### TESTO SCELTO
Una polaroid per Antonio Moresco. L’intervista

Antonio Moresco
Antonio Moresco
Antonio Moresco

Non avrei mai immaginato di incontrare Antonio Moresco a Latina, uscendo dal portone del Palazzo M. Come scrittore l’avevo conosciuto quando i professori del liceo, sempre a Latina, ci portarono a teatro a vedere un dramma intitolato La santa, il cui testo era di Moresco. Circa quindici anni dopo, ero arrivato con un po’ di anticipo alla sua presentazione di Fiaba d’amore (Mondadori, pp. 155, euro 12) e quello che più mi piace di questa città – me lo raccontavo anche in quel momento, per far passare il tempo – è che sembra un quadro di Giorgio de Chirico: tutto qui è spigoloso, apparentemente immobile; le persone sono come le ombre delle pareti, buie allo stesso modo. Moresco, che non c’era mai stato, l’ha definita come un «cristallo incastonato in un tempo intermedio» e be’, anche chi ci vive la sente così, chi ci muore non lo so. Quelli che iniziavano ad avvicinarsi al portone, invece, parevano capitati lì per caso, come me e come lui, che se ne stava da solo, in piedi con lo zainetto in spalla, la giacca rossa della tuta, le scarpe ammaccate come pietre. Gli stringo la mano, iniziamo a parlare.

Quando incontro di persona uno scrittore mi incuriosisce soprattutto la voce, cerco di capirne le articolazioni nell’aria, senza l’interferenza di microfoni e amplificatori, e in quale punto del suono la voce che senti e che ti inventi, quando li leggi, si incontra con quella che viene fuori dai loro corpi, quando ce li hai di fronte. La voce di Moresco è tutta scorticata, le parole gli si staccano da dentro tra uno strappo di raucedine e l’altro; ci senti la fragilità, ma anche la perseveranza, la carezza, ma anche la lacerazione, un po’ come nei suoi libri. Poi, poco prima della bella presentazione, tutto è diventato come sempre – saluti, strette di mani, sedie che si spostano, microfoni che fischiano – e nel momento in cui mi sento interrotto dal normale corso delle cose mi passano per la testa le sei domande di questa intervista a forma di polaroid, minuta e immediata, a cui Moresco risponde di suo pugno:

Hai scritto a penna libri brevi come La lucina, ma anche Gli esordi e Canti del caos, le cui stesure ti sono costate parecchi anni di lavoro. La vicinanza tra il pugno della mano e la parola che appare in un filo di inchiostro può far luce su aspetti della tua scrittura che altrimenti non emergerebbero?

“Non lo so, ma è probabile che il fatto di avere scritto a mano questi libri significhi qualcosa. Il filo di inchiostro che ti esce fisicamente dal corpo, da un piccolo strumento che è attaccato al tuo corpo, dà probabilmente alla scrittura qualcosa che è più anche psicofisicamente irripetibile rispetto a quella che appare come per astratta magia elettrica su uno schermo. Se scrivi a mano, tanto più un libro di più di mille pagine, e per molti anni, senti anche tutto l’attrito fisico di questa messa al mondo, vedi le penne che si scaricano una dopo l’altra sotto le tue dita ecc. Anche se tutto questo ti fa perdere molto tempo, perché devi poi decifrare la tua stessa calligrafia per poter ribattere tutto con il computer, e perdi molte cose, e perdi molta vita. Ma poi la perdi davvero?”

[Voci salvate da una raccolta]

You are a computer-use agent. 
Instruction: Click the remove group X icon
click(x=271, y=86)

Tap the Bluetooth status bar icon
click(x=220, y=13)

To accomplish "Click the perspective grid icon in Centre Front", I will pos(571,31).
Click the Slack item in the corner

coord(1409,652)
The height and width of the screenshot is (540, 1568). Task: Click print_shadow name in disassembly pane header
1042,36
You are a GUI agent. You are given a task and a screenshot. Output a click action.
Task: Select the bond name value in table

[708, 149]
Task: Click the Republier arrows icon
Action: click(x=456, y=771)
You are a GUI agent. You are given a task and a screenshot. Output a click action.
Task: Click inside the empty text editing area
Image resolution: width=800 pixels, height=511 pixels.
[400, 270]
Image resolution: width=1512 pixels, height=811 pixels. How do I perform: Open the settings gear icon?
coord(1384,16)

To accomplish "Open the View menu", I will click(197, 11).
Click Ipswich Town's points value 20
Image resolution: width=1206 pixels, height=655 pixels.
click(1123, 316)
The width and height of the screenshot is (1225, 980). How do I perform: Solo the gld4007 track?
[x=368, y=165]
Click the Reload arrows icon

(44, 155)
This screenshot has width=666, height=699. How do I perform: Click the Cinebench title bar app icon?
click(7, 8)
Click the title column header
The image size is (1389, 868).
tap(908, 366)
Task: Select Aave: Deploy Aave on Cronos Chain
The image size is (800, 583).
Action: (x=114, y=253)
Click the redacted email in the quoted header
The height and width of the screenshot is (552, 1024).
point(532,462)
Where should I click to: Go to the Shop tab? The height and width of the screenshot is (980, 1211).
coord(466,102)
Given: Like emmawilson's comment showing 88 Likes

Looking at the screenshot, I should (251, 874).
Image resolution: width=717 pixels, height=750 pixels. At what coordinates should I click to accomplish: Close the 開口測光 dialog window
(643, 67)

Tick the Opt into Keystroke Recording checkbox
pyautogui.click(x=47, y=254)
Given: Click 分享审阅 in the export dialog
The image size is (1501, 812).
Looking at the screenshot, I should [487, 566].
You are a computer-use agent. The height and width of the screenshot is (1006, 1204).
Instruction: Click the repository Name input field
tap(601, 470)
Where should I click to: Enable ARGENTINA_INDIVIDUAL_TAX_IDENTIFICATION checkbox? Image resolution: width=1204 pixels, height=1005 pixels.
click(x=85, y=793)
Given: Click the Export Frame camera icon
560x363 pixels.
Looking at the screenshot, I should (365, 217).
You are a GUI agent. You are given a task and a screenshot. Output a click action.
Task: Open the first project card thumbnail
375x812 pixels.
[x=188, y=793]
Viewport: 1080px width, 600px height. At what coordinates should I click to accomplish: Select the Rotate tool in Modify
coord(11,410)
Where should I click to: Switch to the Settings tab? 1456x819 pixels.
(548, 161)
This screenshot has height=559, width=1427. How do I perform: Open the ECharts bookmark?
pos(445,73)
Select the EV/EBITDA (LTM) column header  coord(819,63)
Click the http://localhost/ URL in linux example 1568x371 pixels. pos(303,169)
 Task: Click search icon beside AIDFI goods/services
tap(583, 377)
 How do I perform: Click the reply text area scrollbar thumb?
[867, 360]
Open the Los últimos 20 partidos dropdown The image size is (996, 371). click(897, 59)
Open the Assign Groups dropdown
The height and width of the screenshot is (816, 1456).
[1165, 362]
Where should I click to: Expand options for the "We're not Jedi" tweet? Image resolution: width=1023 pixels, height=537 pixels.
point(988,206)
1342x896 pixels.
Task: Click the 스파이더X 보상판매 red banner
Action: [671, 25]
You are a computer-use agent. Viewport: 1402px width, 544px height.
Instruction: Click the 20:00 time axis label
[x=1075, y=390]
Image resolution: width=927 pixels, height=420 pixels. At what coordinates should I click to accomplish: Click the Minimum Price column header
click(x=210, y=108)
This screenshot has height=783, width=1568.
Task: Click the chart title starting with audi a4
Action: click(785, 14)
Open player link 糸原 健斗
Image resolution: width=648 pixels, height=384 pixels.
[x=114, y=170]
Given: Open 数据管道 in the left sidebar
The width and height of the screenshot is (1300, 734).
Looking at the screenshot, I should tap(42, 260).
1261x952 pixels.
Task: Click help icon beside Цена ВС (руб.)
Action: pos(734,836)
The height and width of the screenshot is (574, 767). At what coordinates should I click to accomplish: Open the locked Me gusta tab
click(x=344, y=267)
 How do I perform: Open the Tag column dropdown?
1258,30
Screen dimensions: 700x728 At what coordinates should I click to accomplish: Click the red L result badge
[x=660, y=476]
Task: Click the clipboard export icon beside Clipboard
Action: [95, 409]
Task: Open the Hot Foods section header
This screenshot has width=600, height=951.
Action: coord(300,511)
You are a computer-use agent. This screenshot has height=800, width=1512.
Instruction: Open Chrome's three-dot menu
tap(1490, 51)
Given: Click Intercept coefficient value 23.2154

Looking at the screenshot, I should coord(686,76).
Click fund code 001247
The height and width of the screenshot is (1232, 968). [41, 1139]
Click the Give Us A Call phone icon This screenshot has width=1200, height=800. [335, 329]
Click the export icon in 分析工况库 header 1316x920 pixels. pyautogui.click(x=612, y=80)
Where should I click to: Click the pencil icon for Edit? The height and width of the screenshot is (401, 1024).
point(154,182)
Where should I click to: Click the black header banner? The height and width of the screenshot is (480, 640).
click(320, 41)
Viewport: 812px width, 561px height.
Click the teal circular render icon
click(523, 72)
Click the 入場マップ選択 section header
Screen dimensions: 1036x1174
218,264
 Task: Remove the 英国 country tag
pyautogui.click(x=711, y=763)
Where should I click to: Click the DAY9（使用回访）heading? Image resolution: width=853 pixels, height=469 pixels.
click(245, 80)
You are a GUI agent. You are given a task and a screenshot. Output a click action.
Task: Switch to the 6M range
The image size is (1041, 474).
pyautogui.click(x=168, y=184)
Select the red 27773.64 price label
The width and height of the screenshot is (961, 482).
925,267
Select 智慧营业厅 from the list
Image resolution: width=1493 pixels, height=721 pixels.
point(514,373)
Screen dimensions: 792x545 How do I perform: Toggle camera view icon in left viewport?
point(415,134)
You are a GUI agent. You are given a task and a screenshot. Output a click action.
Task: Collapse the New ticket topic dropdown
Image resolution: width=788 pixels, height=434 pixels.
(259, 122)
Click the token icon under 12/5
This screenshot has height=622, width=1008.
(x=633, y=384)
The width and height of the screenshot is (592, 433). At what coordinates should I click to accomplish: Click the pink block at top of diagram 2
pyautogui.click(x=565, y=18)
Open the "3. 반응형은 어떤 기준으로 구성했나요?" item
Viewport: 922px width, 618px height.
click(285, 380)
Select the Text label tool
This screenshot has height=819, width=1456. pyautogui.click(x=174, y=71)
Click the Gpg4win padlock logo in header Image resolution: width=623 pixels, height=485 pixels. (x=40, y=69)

### COSA FARE
Ricopia dall'intervista ad Antonio Moresco il passo che va da "Hai scritto a" fino a "altrimenti non emergerebbero?" compreso.

### RISPOSTA COMPLETA
Hai scritto a penna libri brevi come La lucina, ma anche Gli esordi e Canti del caos, le cui stesure ti sono costate parecchi anni di lavoro. La vicinanza tra il pugno della mano e la parola che appare in un filo di inchiostro può far luce su aspetti della tua scrittura che altrimenti non emergerebbero?